Das hört sich einfach an, kann in der Realität aber kompliziert werden. Wenn der Erbe auf höfliche Schreiben nicht reagiert, muss sich der Vermächtnisnehmer sein Recht notfalls vor Gericht einklagen. Oder wenn der Erbe ihn mit dem lapidaren Hinweis abserviert, dass sich der betreffende Gegenstand leider nicht (mehr) im Nachlass befindet, hat der Vermächtnisnehmer ebenfalls ein Problem.

"Einen Anspruch auf Verschaffung hat der Vermächtnisnehmer nur in Ausnahmefällen", sagt Bittler. Derartigen Streitigkeiten kann der Erblasser entgegentreten, indem er einen Testamentsvollstrecker bestimmt. Dieser ist verpflichtet, für die Erfüllung des Vermächtnisses sorgen. Ein Vermächtnis kann auch den Wert des restlichen Gesamterbes übersteigen. Der Vererbende kann damit jedoch nicht den Pflichtteil kürzen.

Sieht der Erblasser für ein Kind zusätzlich zum Pflichtteil ein Vermächtnis vor, wird dessen Wert auf den Pflichtteil angerechnet. Beispiel: Einem Kind steht ein Pflichtteil von 25 000 Euro zu und es bekommt als Vermächtnis einen Sportwagen, der denselben Wert hat. Das Kind kann entweder das Vermächtnis ausschlagen oder es muss auf die 25 000 Euro Bargeld verzichten (§ 2307 BGB).

Wenn eins der Kinder mehr bekommen soll

Will der Erblasser einem seiner Kinder mehr geben als dem anderen, kann er dies mit einem Vorausvermächtnis tun.
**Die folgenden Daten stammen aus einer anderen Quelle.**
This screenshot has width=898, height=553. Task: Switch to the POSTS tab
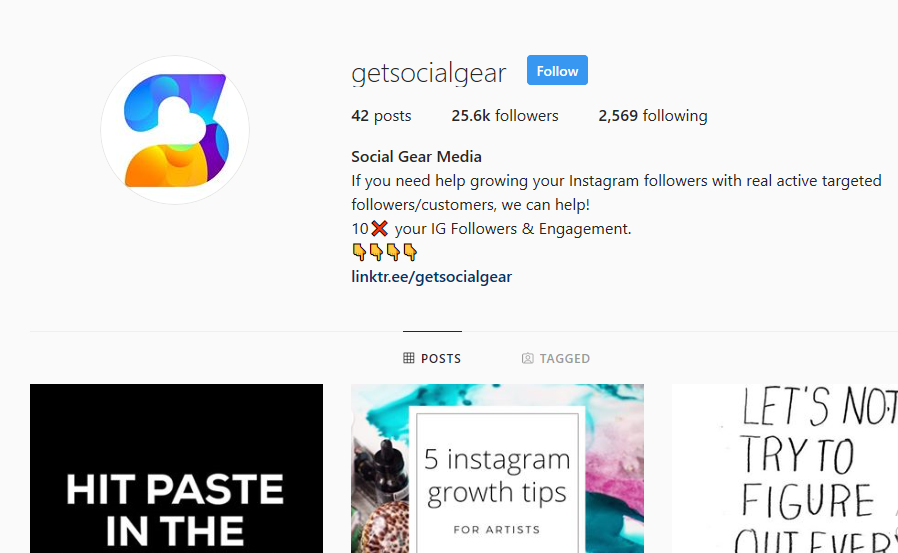point(432,358)
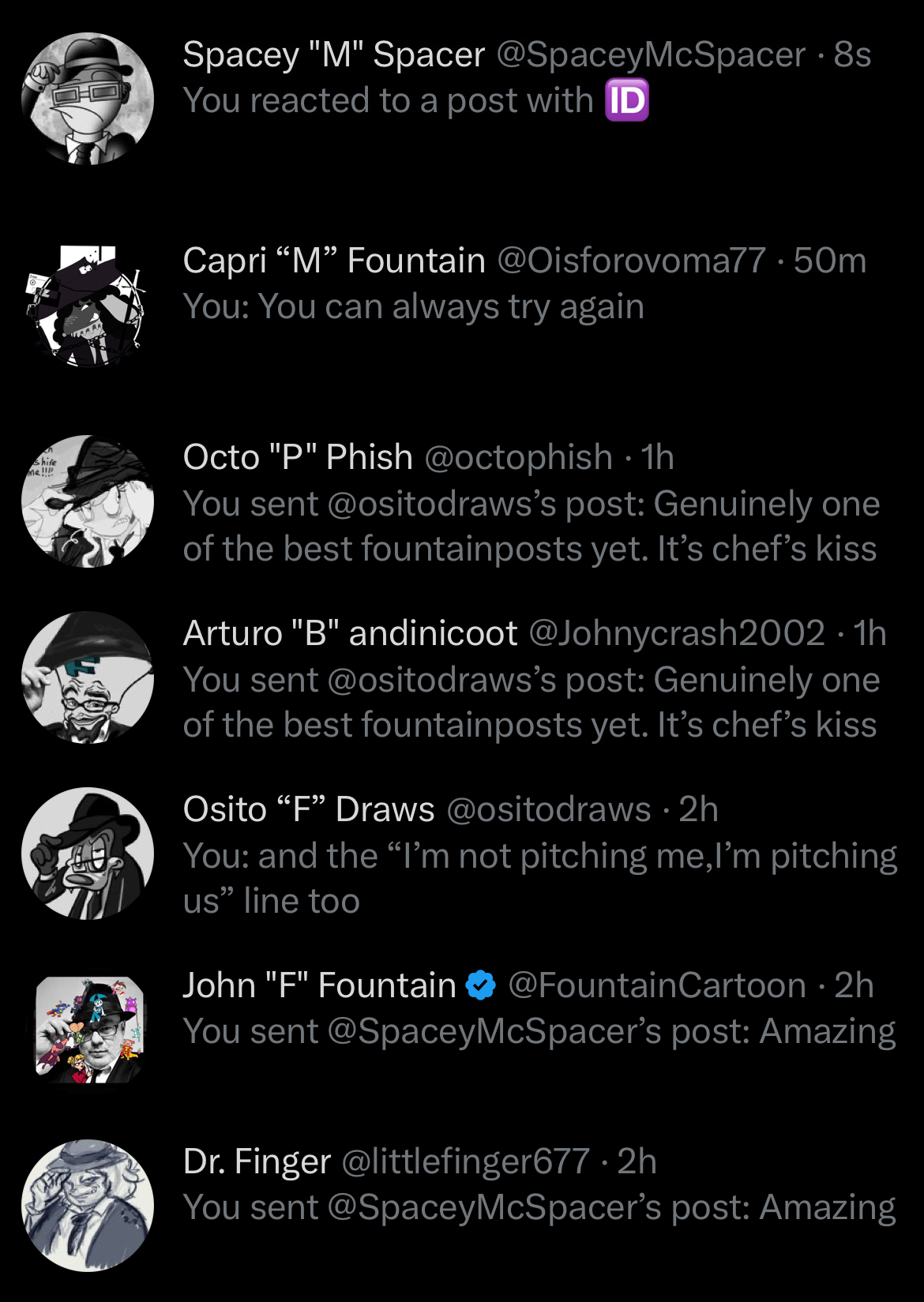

Er kann im Testament verfügen, dass das Erbe zu gleichen Teilen zwischen beiden Kindern aufgeteilt wird, das Wochenendgrundstück aber als Vorausvermächtnis an den Sohn gehen soll. Damit wird es nicht auf den Erbteil angerechnet. Der Sohn kann seinen Anspruch noch vor der eigentlichen Erbauseinandersetzung geltend machen.

In der Regel ist mit der Testamentseröffnung klar, welchen Vermögensgegenstand der Vermächtnisnehmer bekommt und von wem. Er hat dann drei Jahre Zeit, um sein Vermächtnis einzufordern. Die Frist beginnt ab dem Ende des Jahres, in dem er von seinem Anspruch erfahren hat.